Scientific classification
- Kingdom: Animalia
- Phylum: Chordata
- Class: Aves
- Order: Passeriformes
- Family: Thraupidae
- Genus: Lophospingus
- Species: L. pusillus
- Binomial name: Lophospingus pusillus (Burmeister, 1860)

= Black-crested finch =

- Genus: Lophospingus
- Species: pusillus
- Authority: (Burmeister, 1860)
- Conservation status: LC

Species of bird

The black-crested finch (Lophospingus pusillus) is a species of bird in the tanager family Thraupidae. It is found in Bolivia, Paraguay and northern Argentina.
Its natural habitats are subtropical or tropical dry shrubland and subtropical or tropical high-altitude shrubland. It is a fairly common bird with a very wide range, and the International Union for Conservation of Nature has rated it to be a "least-concern species".

==Description==
The adult black-crested finch is about 14 cm in length. It has a yellowish-pink beak and a distinctive spiky black crest. The male has a black head and black throat, and a broad white superciliary stripe. The cheek area is also white. The upper parts of the body, the wings and tail are grey, apart from the white tips to the wing-coverts and the large white areas at the corners of the tail which are particularly obvious in flight. The underparts are largely pale grey. The female is a little more drab, the crest is retained but the head pattern is less distinct, and the back and wings are tinged with brown.

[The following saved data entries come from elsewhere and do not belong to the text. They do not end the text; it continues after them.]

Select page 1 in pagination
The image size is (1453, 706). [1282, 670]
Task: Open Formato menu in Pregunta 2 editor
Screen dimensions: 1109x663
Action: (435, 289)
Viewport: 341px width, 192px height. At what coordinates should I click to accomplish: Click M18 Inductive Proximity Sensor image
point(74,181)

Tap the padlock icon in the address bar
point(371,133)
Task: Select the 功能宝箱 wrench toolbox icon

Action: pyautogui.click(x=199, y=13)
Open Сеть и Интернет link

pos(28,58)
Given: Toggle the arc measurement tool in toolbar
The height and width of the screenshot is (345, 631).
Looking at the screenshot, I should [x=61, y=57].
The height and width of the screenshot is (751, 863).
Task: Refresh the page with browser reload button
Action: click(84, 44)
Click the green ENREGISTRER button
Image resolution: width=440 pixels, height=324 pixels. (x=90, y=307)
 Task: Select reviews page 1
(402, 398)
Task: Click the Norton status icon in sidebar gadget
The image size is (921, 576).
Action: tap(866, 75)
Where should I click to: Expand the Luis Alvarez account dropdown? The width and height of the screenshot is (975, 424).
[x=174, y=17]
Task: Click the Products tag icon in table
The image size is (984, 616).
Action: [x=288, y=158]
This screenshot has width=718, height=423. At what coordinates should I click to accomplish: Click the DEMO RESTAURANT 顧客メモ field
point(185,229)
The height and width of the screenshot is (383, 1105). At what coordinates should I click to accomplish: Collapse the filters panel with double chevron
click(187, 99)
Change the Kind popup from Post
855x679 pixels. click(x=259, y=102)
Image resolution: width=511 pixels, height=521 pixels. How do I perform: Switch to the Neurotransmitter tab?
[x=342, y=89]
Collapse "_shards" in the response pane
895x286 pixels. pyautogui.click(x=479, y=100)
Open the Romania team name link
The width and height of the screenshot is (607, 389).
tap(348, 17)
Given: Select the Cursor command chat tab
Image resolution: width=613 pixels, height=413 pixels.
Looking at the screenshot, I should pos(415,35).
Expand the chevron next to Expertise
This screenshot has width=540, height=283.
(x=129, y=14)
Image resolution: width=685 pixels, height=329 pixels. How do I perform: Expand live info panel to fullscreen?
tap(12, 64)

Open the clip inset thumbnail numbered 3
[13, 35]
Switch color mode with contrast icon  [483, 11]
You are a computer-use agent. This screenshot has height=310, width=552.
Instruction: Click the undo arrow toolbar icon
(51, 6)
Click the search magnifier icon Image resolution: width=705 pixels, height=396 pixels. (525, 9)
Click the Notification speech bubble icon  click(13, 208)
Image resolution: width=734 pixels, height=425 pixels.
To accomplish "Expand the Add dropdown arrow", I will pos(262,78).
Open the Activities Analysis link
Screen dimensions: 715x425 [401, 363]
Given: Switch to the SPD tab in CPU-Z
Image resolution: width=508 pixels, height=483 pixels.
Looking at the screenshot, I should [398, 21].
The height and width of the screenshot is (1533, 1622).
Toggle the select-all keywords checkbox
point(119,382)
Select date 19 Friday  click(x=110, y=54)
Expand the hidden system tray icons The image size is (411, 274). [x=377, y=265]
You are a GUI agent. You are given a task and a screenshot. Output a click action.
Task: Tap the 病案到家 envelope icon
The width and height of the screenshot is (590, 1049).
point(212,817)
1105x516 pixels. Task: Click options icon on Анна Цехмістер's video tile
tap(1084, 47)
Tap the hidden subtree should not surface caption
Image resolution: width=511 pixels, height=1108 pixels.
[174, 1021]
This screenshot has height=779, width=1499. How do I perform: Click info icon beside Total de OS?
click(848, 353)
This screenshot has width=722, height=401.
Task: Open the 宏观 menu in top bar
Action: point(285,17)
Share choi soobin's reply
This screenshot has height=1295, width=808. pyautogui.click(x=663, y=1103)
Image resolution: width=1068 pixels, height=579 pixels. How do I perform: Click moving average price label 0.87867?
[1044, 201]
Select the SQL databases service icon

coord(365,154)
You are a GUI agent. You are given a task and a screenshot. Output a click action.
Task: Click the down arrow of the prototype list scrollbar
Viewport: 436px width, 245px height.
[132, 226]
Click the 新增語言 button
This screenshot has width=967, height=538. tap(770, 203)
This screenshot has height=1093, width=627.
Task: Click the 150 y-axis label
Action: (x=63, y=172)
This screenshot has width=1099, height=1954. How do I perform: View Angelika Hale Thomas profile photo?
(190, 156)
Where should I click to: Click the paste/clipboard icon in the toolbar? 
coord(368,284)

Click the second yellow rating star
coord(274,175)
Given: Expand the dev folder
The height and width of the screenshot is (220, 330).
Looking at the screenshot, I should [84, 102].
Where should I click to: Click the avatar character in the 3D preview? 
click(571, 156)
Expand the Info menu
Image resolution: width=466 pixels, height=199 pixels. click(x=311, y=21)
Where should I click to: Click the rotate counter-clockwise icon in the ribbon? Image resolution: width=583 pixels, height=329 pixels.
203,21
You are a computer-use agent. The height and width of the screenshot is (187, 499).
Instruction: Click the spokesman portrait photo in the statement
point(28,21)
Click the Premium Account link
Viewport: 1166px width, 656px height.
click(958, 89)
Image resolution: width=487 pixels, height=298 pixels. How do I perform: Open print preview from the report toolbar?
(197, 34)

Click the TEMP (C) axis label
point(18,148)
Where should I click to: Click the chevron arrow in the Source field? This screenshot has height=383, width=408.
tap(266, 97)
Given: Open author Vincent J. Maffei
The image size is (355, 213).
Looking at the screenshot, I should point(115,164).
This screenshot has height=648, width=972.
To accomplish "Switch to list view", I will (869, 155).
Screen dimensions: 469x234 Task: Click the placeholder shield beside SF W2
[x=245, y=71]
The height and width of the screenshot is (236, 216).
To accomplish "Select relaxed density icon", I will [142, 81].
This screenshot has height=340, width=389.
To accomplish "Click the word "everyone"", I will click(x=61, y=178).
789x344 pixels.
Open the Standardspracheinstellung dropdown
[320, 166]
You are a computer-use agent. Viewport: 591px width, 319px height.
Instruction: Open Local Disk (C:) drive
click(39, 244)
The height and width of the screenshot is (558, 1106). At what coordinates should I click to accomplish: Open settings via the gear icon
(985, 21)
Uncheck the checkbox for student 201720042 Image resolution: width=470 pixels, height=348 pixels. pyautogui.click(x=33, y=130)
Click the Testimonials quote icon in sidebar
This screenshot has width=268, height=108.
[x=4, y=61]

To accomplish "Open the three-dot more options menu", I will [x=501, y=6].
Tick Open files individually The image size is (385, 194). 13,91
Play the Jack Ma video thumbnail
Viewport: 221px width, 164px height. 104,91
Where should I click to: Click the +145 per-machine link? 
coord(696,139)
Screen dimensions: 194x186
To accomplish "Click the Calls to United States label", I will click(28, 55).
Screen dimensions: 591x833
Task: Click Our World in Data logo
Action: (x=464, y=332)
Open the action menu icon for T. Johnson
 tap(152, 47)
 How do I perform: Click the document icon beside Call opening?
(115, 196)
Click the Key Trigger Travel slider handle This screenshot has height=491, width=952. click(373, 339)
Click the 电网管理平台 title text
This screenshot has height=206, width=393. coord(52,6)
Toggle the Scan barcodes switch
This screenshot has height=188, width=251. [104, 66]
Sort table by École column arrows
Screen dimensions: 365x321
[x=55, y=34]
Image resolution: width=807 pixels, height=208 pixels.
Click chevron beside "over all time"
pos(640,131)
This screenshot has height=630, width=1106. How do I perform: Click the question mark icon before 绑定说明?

==Distribution and habitat==
The black-crested finch is found in a large swathe of land in South America. Its range extends from southern Bolivia, through western Paraguay to northern Argentina. It is usually found in open woodland and chaco scrubland, at altitudes of up to 1000 m. It has been introduced into Uruguay.

==Ecology==
The black-crested finch is generally seen in pairs or in small groups. It forages on the ground and in the undergrowth for seeds and small invertebrates. The nest is built by the male and is cup shaped. It is composed of lichens and vegetable fibres, bound together with spiders' webs and lined with animal hairs and fine rootlets.